Ebenezer Elliott

Ebenezer Elliott ( born March 17, 1781 Masborough, Yorkshire, † December 1, 1849 in Houghton in Barnsley ) was an English poet.

Elliott was born in Masborough, Yorkshire. His father ran a hardware store and was a fanatical Calvinist.

After visiting several schools, he joined at age 16 in his father's business, without neglecting his autodidactic studies of botany and literature. For his work, but he only got a little pocket money. At seventeen, he wrote his first poem Vernal Walk and several volumes of poetry, which were not a great success.

After his marriage, his wife put some money in the hardware store of her father. The company went bankrupt but what accelerated the death of his father. When Elliot was forty, he was therefore forced to start business again from scratch. With a small loan he founded in 1821 again a hardware shop in Sheffield and had generated with her ​​within a short time a considerable fortune. Elliott led the previous economic difficulties back to the Corn Laws ( corn laws ) that prevented free trade in favor of English landowners. He therefore joined the Chartist movement, whose aim was to abolish the Corn Laws.
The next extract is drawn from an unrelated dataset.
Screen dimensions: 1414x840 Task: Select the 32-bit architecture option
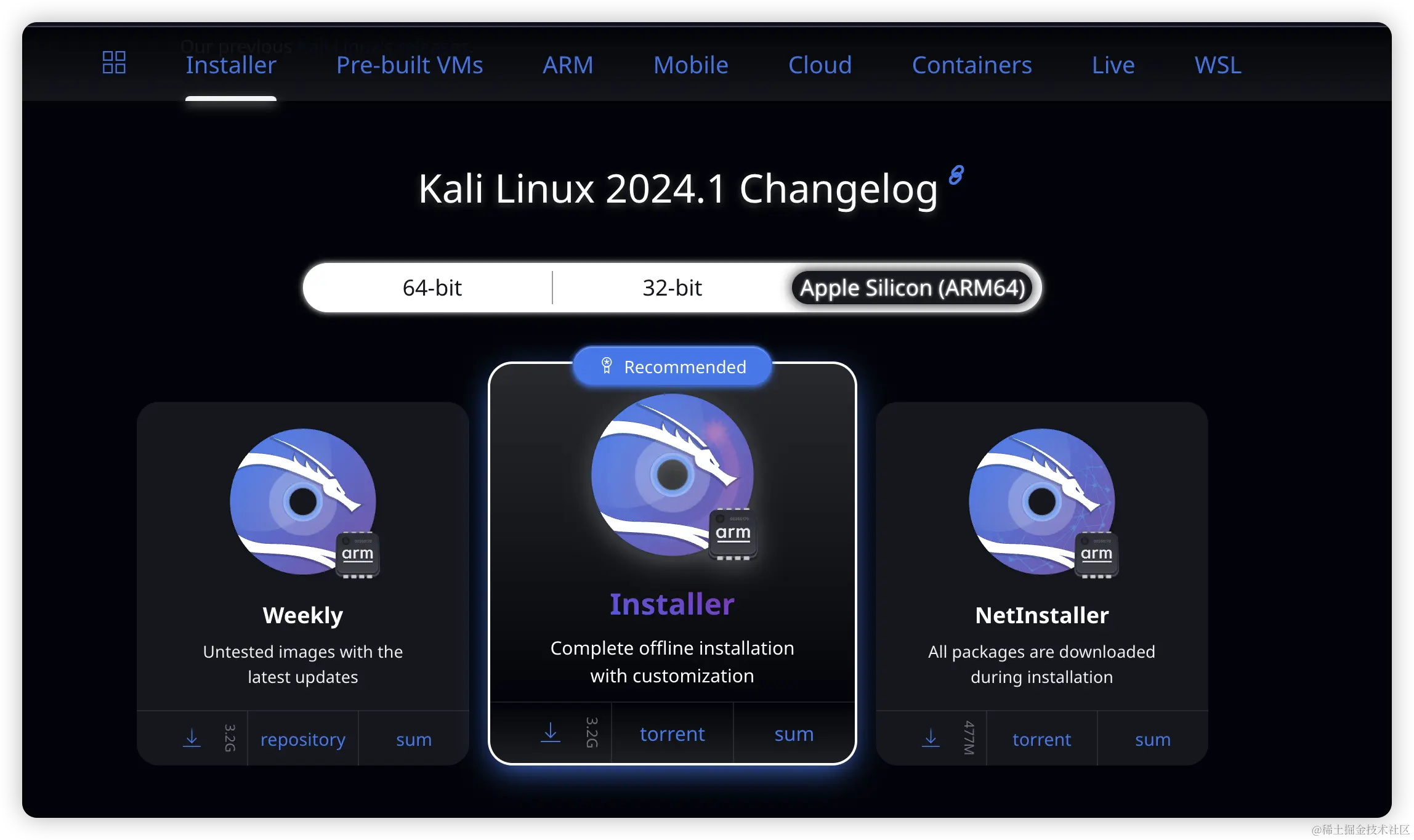672,288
This political commitment has also changed aim and style of his poetry. The Corn Law Rhymes ( three editions to 1831 ) awarded the rage about these laws in a simple and powerful language expression. Another focus of his work was the description of the working width of the steel workers.

In 1841, he broke up his business in Sheffield and could be financially secure retire after Houghton in Barnsley, where he died in 1849.

1850 published two volumes of More Prose and Verse by the Corn Law Rhymer. The usual fate of political poetry escaped his work by their popularity, which lasted until the last century. His verses are almost as popular songs.